(spark) branch master updated: [SPARK-52981][PYTHON] Add table argument support for Arrow Python UDTFs

allisonwang Tue, 12 Aug 2025 14:26:33 -0700

This is an automated email from the ASF dual-hosted git repository.

allisonwang pushed a commit to branch master
in repository https://gitbox.apache.org/repos/asf/spark.git



The following commit(s) were added to refs/heads/master by this push:
     new d2b49662fa24 [SPARK-52981][PYTHON] Add table argument support for 
Arrow Python UDTFs
d2b49662fa24 is described below

commit d2b49662fa243bd9407f1bfcfa1f14ace4b60a76
Author: Allison Wang <allison.w...@databricks.com>
AuthorDate: Tue Aug 12 14:25:12 2025 -0700

    [SPARK-52981][PYTHON] Add table argument support for Arrow Python UDTFs
    
    ### What changes were proposed in this pull request?
    
    This PR adds support for table argument in Arrow Python UDTFs.
    
    ```
    arrow_udtf(returnType="..")
    class TableArgUDTF:
        def eval(self, table_data: "pa.RecordBatch") -> Iterator["pa.Table"]:
            ...
    ```
    
    ### Why are the changes needed?
    
    To support table argument in Arrow Python UDTF.
    
    ### Does this PR introduce _any_ user-facing change?
    
    Yes
    
    ### How was this patch tested?
    
    New UTs.
    
    ### Was this patch authored or co-authored using generative AI tooling?
    
    No
    
    Closes #51860 from allisonwang-db/spark-52981-udtf-table-args.
    
    Authored-by: Allison Wang <allison.w...@databricks.com>
    Signed-off-by: Allison Wang <allison.w...@databricks.com>
---
 python/pyspark/sql/pandas/serializers.py           | 28 +++++++-
 python/pyspark/sql/tests/arrow/test_arrow_udtf.py  | 79 ++++++++++++++++++++++
 python/pyspark/worker.py                           |  7 +-
 .../spark/sql/catalyst/analysis/Analyzer.scala     |  2 +-
 .../spark/sql/catalyst/expressions/PythonUDF.scala |  7 +-
 .../execution/python/ArrowPythonUDTFRunner.scala   |  8 +++
 .../execution/python/BatchEvalPythonUDTFExec.scala |  2 +-
 .../sql/execution/python/EvalPythonExec.scala      |  3 +-
 .../sql/execution/python/EvalPythonUDTFExec.scala  |  8 ++-
 .../sql/execution/python/PythonUDFRunner.scala     |  2 +-
 .../python/UserDefinedPythonFunction.scala         | 21 +++---
 11 files changed, 145 insertions(+), 22 deletions(-)
*****
**Brief A:** How many files does the commit email say were changed?
**Brief B:** In one to three sentences, explain why the commit email says the change was needed.
*****
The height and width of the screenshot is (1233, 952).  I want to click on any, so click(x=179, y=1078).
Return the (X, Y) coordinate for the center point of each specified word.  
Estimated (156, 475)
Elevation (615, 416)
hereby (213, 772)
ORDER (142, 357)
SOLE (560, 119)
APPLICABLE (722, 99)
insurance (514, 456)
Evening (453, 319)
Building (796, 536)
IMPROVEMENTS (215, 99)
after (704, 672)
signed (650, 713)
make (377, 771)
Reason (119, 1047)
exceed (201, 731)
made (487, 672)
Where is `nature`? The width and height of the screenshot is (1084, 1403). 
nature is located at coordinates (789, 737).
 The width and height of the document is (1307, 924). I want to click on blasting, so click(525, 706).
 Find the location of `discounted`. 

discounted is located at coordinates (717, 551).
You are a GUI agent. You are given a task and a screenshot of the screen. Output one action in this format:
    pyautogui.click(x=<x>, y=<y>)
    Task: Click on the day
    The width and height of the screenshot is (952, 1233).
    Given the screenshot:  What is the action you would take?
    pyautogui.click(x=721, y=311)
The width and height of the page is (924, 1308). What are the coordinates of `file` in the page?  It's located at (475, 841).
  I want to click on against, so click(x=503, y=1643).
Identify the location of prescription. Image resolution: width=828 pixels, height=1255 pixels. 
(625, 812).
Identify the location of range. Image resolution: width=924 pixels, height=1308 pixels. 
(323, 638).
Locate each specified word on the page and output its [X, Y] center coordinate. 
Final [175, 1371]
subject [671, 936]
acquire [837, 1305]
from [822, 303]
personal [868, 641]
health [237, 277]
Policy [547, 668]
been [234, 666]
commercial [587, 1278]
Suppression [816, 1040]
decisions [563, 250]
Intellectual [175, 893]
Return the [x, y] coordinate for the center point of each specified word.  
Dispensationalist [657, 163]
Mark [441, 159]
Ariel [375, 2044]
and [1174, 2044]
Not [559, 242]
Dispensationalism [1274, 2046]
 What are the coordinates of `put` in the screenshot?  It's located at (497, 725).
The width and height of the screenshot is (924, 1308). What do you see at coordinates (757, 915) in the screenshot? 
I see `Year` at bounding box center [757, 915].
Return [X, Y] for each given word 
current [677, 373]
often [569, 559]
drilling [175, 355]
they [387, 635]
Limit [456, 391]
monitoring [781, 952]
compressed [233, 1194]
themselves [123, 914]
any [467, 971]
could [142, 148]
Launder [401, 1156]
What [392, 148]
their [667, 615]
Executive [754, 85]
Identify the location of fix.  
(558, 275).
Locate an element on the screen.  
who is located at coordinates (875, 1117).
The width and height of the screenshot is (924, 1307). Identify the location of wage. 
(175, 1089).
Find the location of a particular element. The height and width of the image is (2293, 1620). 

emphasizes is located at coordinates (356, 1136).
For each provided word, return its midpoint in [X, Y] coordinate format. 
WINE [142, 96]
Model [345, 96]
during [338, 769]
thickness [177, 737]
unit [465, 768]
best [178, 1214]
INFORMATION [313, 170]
*****
**Solution A:** 11 files were changed, with 145 insertions and 22 deletions.

**Solution B:** The change was needed to support table arguments in Arrow Python UDTFs. The pull request adds that support, so an Arrow Python UDTF's eval method can take table data as a "pa.RecordBatch".